═════ EXTRAIT

Néo-luddites de tous les pays...
A l'époque, c'était un certain Jacques Vaucanson qui œuvrait dans leurs dos. Ce "prototype" de l'ingénieur, expert minutieux et dominant, fut nommé "inspecteur des manufactures de soie" trois ans plus tôt. Il était chargé de s'inspirer des méthodes ancestrales des artisans, de les modéliser par de savantes formules, pour pouvoir les retraduire de manière reproductible. Un ingénieur avant l'heure...
«Par justice pour l’humanité, nous pensons de notre Devoir Sacré de vous avertir qu’au cas où vous ne Prendriez Pas des mesures pour Enlever les Machines d’Apprêt Dans un délai de Sept Jours [...] votre fabrique avec tout ce qu’elle Contient sera Mise à feu à coup Sûr. [...] Nous ne Désirons Point vous Causer le Moindre Tort, mais nous avons la ferme Détermination de Détruire Et les Machines d’Apprêt et les Métiers Mécaniques quels qu’en soient les Propriétaires [...]»

══════════

CONSIGNE: Poursuivez, s'il vous plaît, l'extrait ci-dessus sur les briseurs de machines après sa dernière phrase.

═════ DONNÉES FOURNIES

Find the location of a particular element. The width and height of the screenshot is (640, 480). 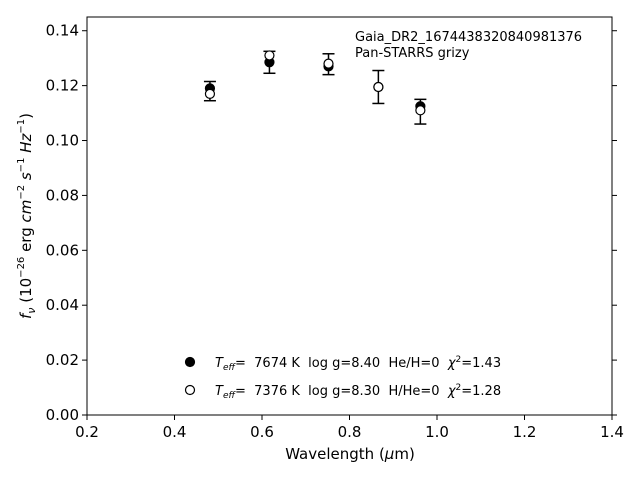

y-tick-label: 0.04 is located at coordinates (62, 305).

══════════

RÉPONSE:
C'est avec une certaine délectation que nous reproduisons ici une lettre anonyme déposée chez un fabricant textile de Stockport, dans la région de Manchester. Elle est datée du 19 avril de l'an de grâce... 1812. Il y a 200 ans, au jour près.
Elle fut signée "Général Justice", mais elle émane à n'en pas douter d'un des bataillons du mystérieux Ned Ludd, chef d'une armée de l'ombre composée de tisserands anglais qui se révoltaient contre la dépossession de leurs savoir-faire par l'arrivée massive de machines à filer et à tricoter. Les "luddites" agissaient dans un "triangle" situé au cœur des campagnes anglaises, siège d'une révolution industrielle embryonnaire, entre Manchester au nord-ouest, York à l'est et Nottingham au sud. Parfois, les tracts étaient signées "Forêt de Sherwood", la célèbre forêt de Robin des Bois, dont le mythe servi aux soldats de Ned Ludd pour assoir sa légitimité.
A la même période, une autre missive...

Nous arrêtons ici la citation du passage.